The focus has been on students helping them gather themselves and move on. The Coweta First Assembly of God Church has been part of that process by opening it's doors and going into the school today as well.

Some students were not in school, as families were shaken by this tragedy. But inside the school building, counselors from all over the state showed up to console students.

Youth minister Dustin Ullrich was there to help. His church opened it's doors to the youth following the tragedy, to pray and ponder their thoughts.

Now he says students are trying to figure out, how to move on after losing a classmate. He said he'd heard no talk of fear or school violence.

"There is just kind of a somber feeling of people still kind of processing it what is happening.

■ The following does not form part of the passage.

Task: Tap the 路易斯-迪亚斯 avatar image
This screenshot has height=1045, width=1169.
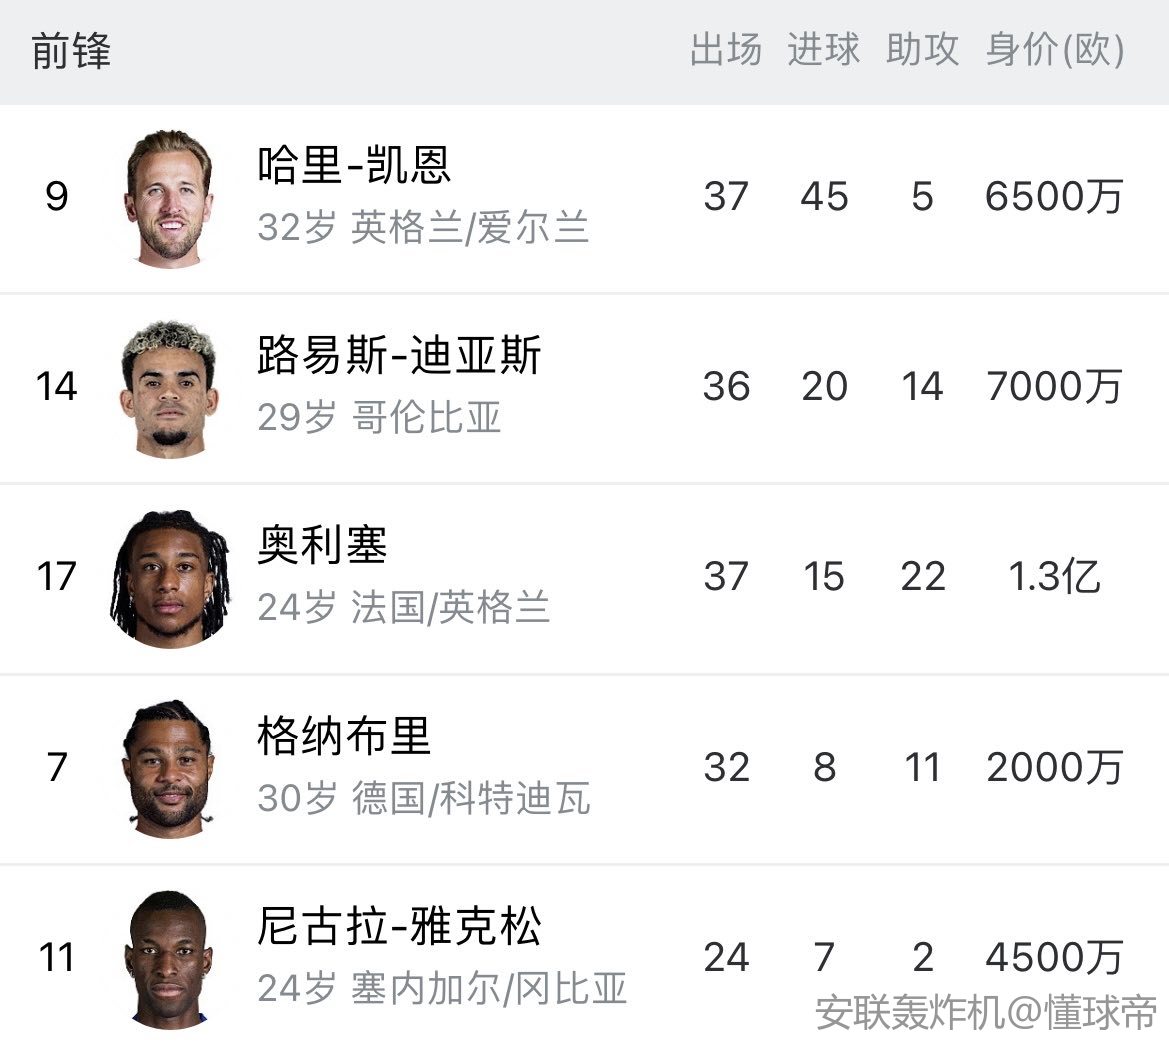Action: point(169,388)
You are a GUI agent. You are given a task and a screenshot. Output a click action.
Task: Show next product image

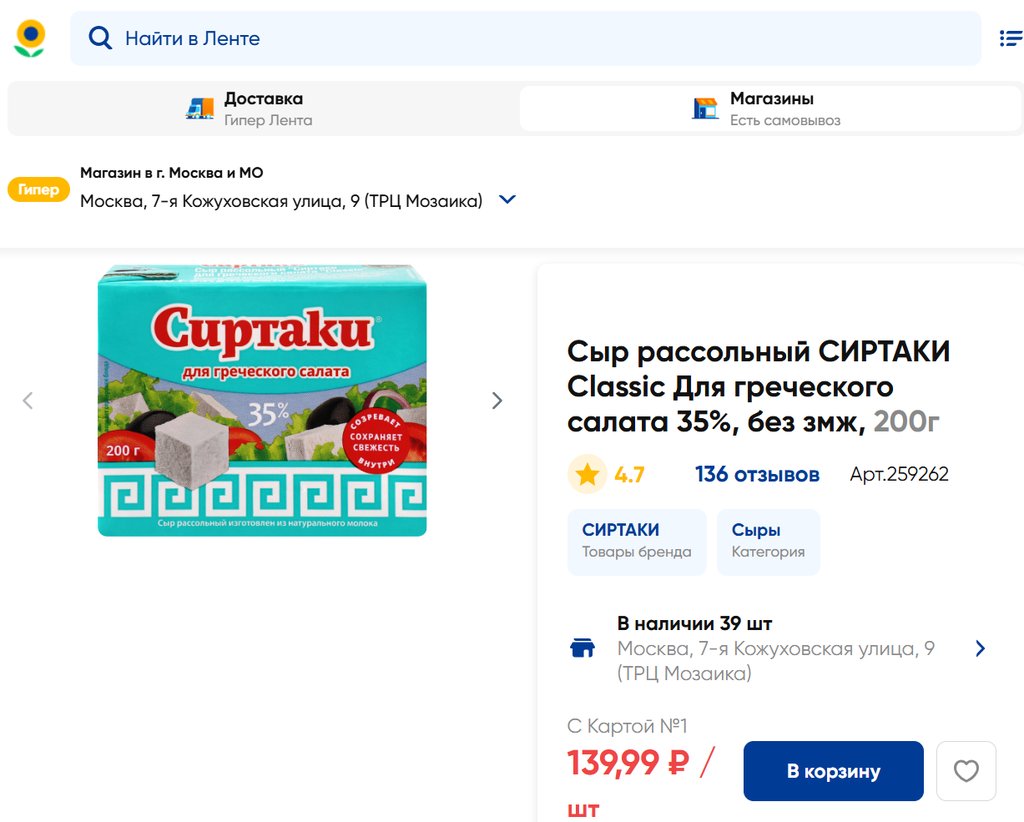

It feels weird and strange, I've head students say a little weird, a little strange," he said.

Today the church is closed, but they plan to see more students when they open the doors again on Wednesday night.

Parents are concerned about the investigation. They wonder if the school shooting will mean additional security measures or metal detectors. However, Sheryl Renshaw says she wore blue, in memory of the victim and still feels a sense of security for her own high school son.

"You always think it is never going to happen you, your town, but I could still send him to school today and know that he was protected, you know," she said.